#### TEXT SHOWN:
○ ○ ○ ○ ○
What ever happened to solar thermal electricity generation?
As recently as around 2010, many experts thought the future of solar power would be huge arrays of mirrors, focusing sunlight to heat fluids to run steam engines. To replace fossil fuels we would need to carpet the world’s desert plains with these facilities, sending the power to less sunny places over thousand-mile transmission lines.
You can read all about solar thermal power (sometimes called concentrated solar power) at the SolarPACES web site, which has a map of solar thermal generating capacity by country, plus links to detailed data on individual projects. Wikipedia also provides a good overview and a convenient list. The United States and Spain have led the way in developing and deploying these technologies.
At least for the U.S., though, I think we can summarize much of the story in a single chart:
This chart (inspired by a similar chart from EIA) shows the annual electric energy produced by all large-scale solar thermal power plants in the U.S. To put the scale in perspective, the total energy generated by all these plants during any of the last few years—about 3,000 GWh—is comparable to that of a single medium-sized fossil power plant, or roughly a third of what’s produced by a typical nuclear power reactor.
○ ○ ○ ○ ○
#### DATA EXTRACT:
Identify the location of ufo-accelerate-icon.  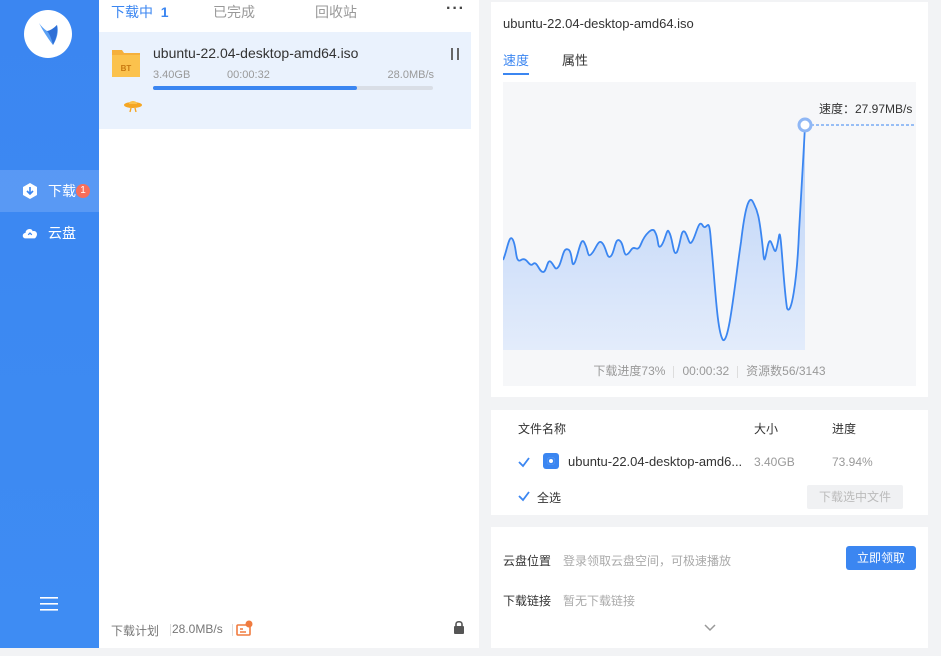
○ ○ ○ ○ ○
#### EXERCISE PROMPT:
Answer these from the piece on solar thermal electricity:
(a) Around what year did many experts think the future of solar power would be huge arrays of mirrors?
(b) Which two countries have led the way in developing and deploying solar thermal technologies?
(c) About how much energy did all large-scale U.S. solar thermal plants generate in any of the last few years?
The listing plays no part in what comes next.

#### RESULT:
(a) Around 2010.
(b) The United States and Spain.
(c) About 3,000 GWh.